[START Data]

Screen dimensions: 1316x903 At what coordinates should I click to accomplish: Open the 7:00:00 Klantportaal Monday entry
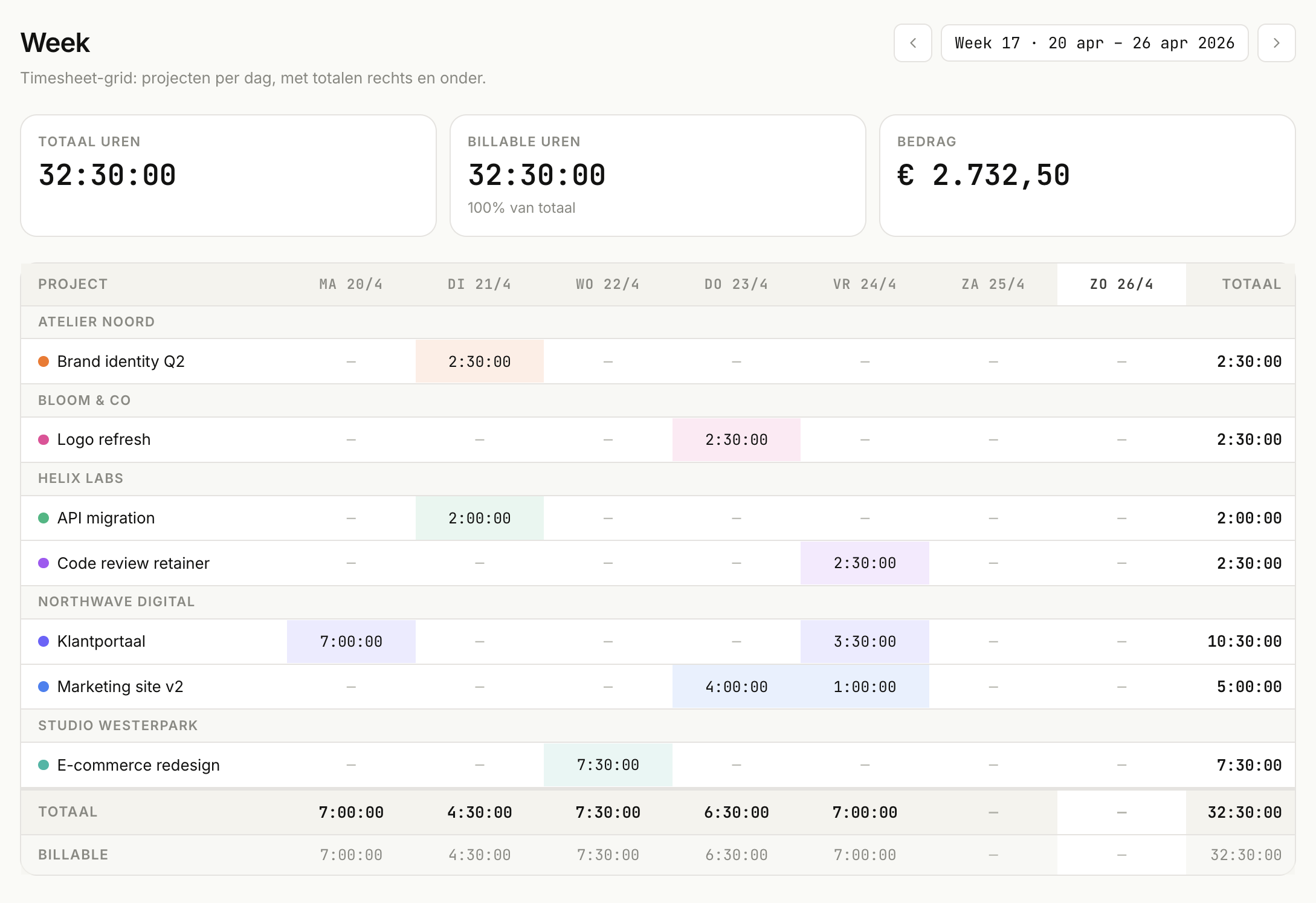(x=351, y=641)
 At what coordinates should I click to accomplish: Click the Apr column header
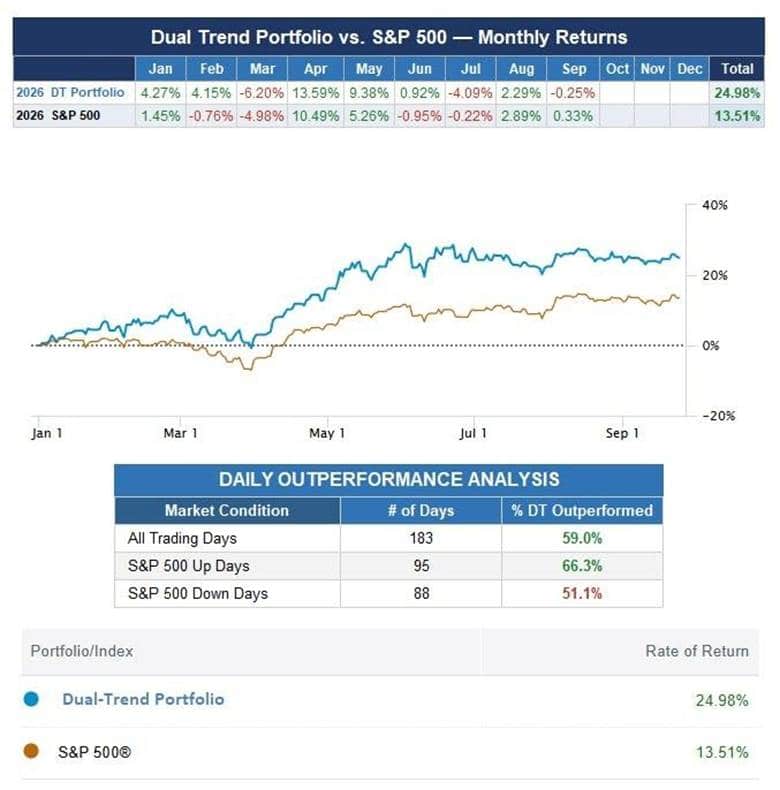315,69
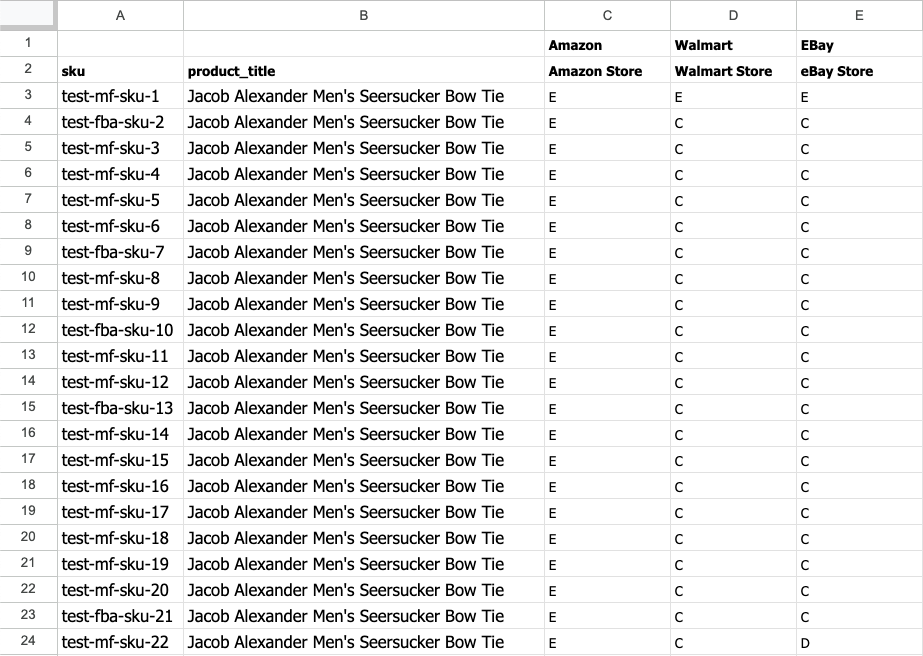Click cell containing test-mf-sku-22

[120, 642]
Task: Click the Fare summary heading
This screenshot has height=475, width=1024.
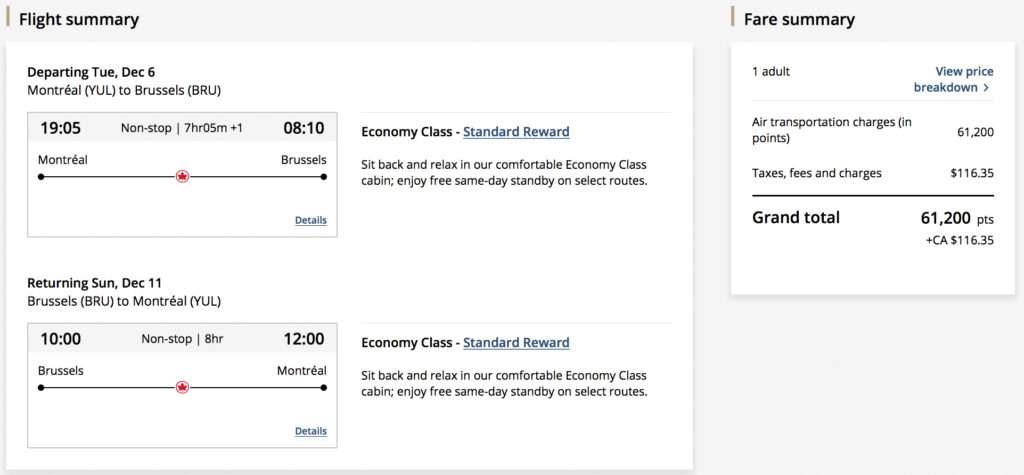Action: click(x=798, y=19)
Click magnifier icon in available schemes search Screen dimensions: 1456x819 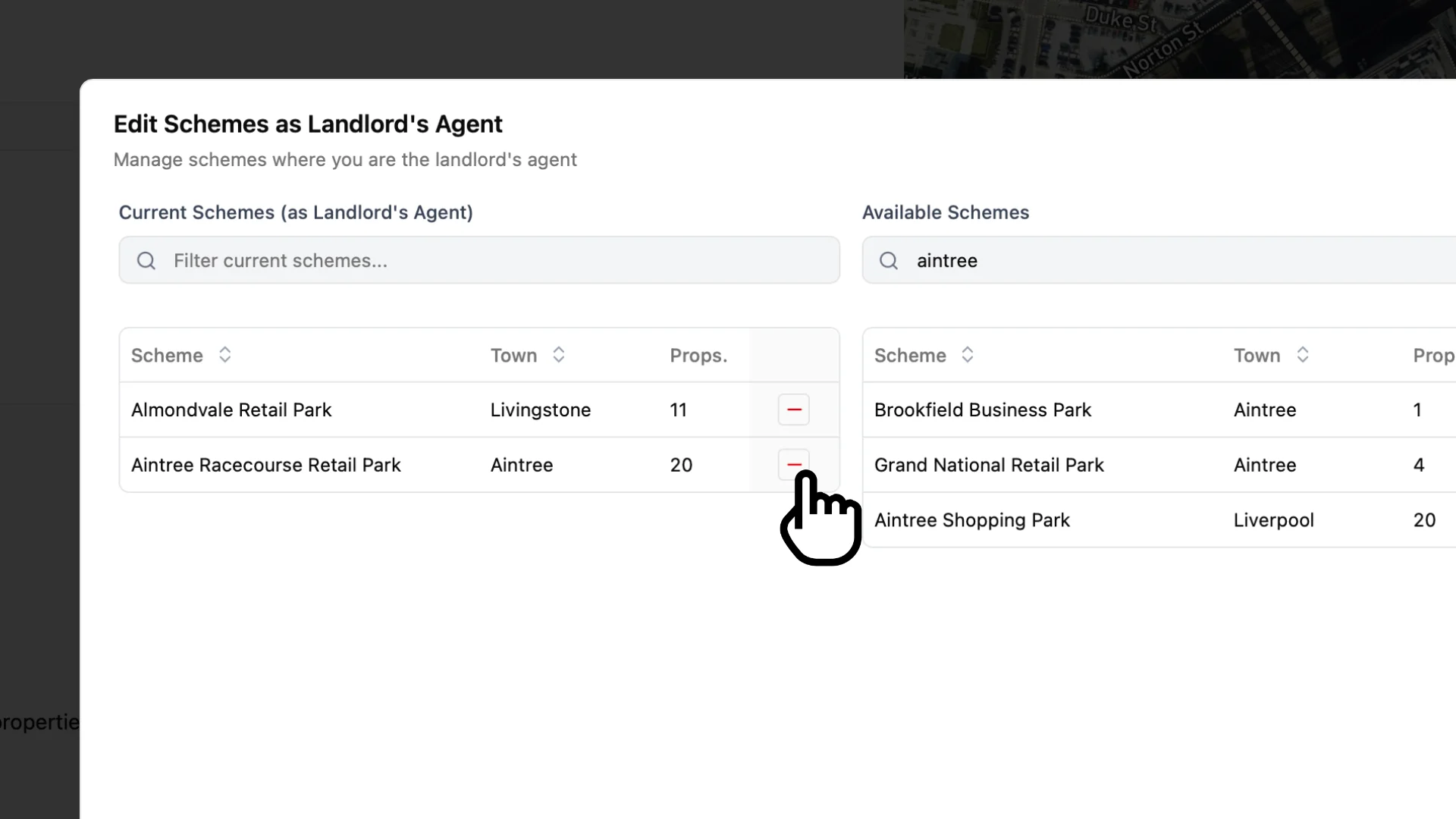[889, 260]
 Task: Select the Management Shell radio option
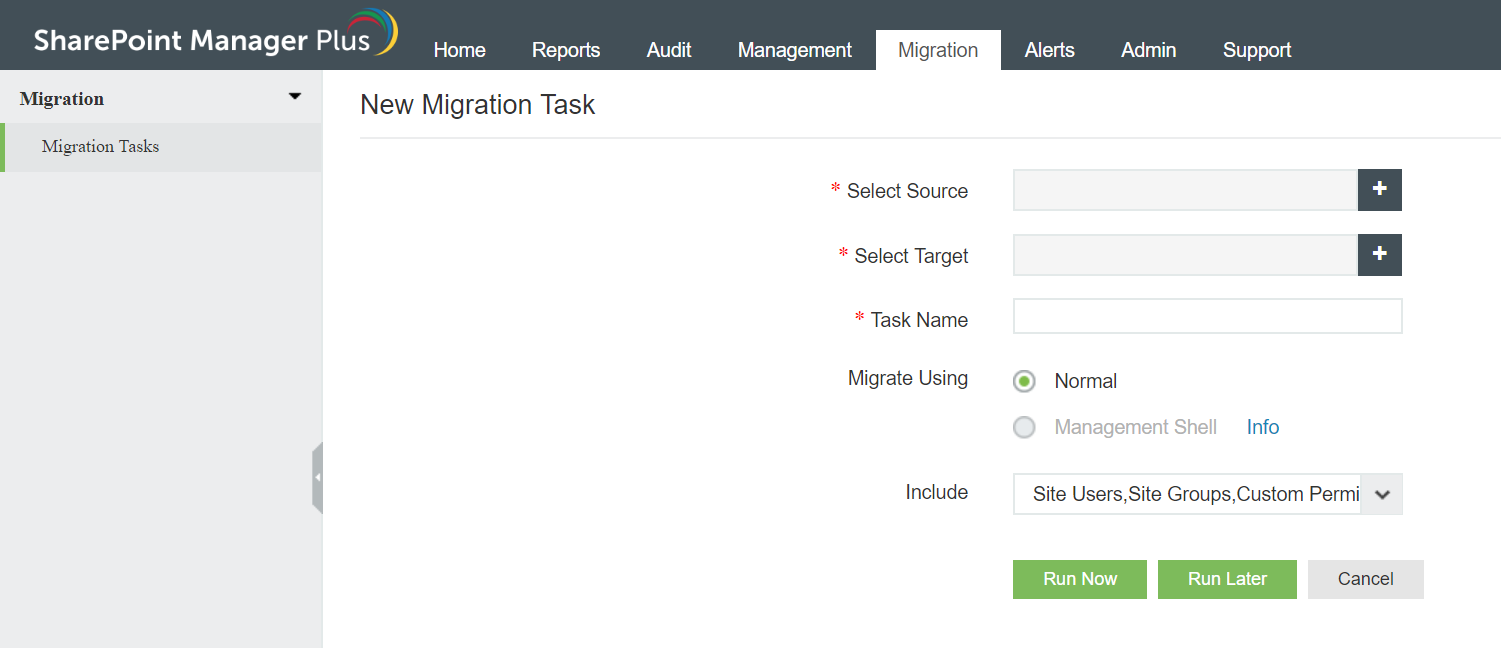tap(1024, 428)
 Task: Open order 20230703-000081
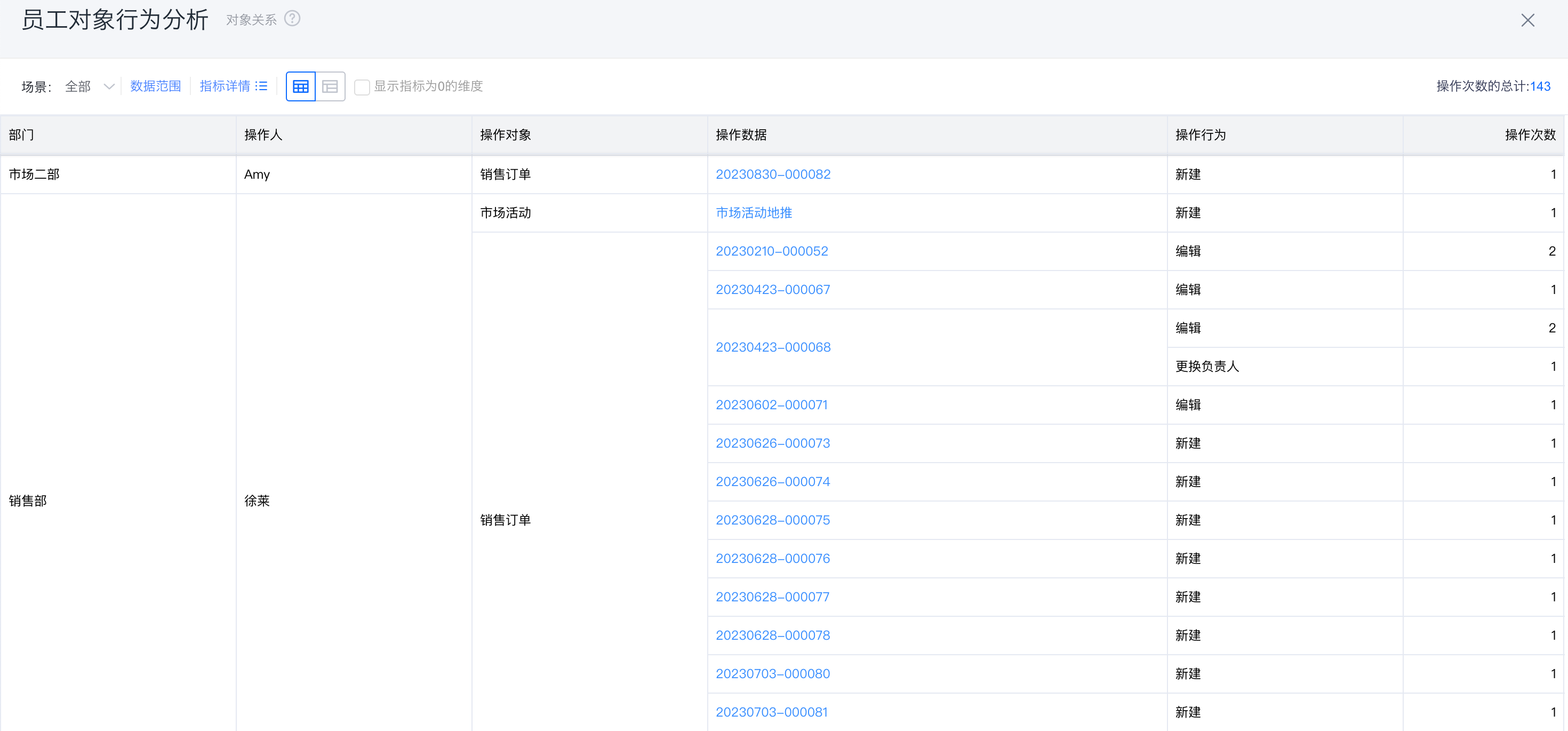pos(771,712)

[END Data]

Requirements
Update the rows from the line with "Task: Select the" up to and including the last line of the rows, replacing "radio option" with "radio button" and changing nothing else. Leave the pictures out of your answer.

Solution
 Task: Select the Management Shell radio button
tap(1024, 428)
 Task: Open order 20230703-000081
pos(771,712)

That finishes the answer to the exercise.